Nicholas Cage doesn't need to convince us that he looks good in leather - he proved that in David Lynch's Wild at Heart some 17 years ago. But he's trying to prove how well he's ageing. He gets the leathers out again and sets himself on fire in Ghost Rider, a popcorn action movie based on a supernatural character from Marvel Comics.

Johnny Blaze is a motorcycle stuntman by day and a skeleton biker with a fiery skull by night.

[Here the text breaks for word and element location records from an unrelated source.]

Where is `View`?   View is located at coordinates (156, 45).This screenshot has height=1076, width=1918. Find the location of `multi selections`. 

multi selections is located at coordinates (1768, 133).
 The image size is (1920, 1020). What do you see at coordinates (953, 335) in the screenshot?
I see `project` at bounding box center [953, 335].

He got his nighttime job as an arsonist working for the devil when he was young - so young that he believed in the demon Mephistopheles (played by an evil-looking Peter Fonda) and traded his soul for the life of his biker-partner dad.

The demon leaves his new servant alone for many years, during which Blaze leaves his childhood sweetheart Roxanne (Eva Mendes) for good, becomes the world's most famous biker and gets addicted to jelly beans and Carpenters' music.

Then one day, Mephistopheles' son Blackheart (Wes Bentley) appears and demands that his demon father give him a magical contract allowing him to rule the world.

The demon calls for Blaze's service to get rid of his rebel son, who is aided by a couple of vengeful spirits.

Written and directed by Mark Steven Johnson, the film works like a comic book, offering plenty of colourful visuals but very little logic or coherency. Despite being the first instalment of a potential comic book film series, it feels like the 100th.

The action sequences, which mostly involve setting bad guys on fire or whipping them with a flaming iron chain, are hardly exciting compared to the X-Men series.

Ironically, the film works well before its stars show up. Matt Long, who plays the young Blaze, is as cool as Tom Cruise in Top Gun. And the charming girl who plays the young Roxanne can at least act with her clothes fully buttoned, unlike Mendes whose acting talents are underused.

As for Cage, he plays his guilt-ridden and tortured character so intensely that he spends the film looking constipated. In the end, the character just collapses under Cage's ambitions. You can't play a comic book character as if he were Hamlet. It just isn't worth the effort.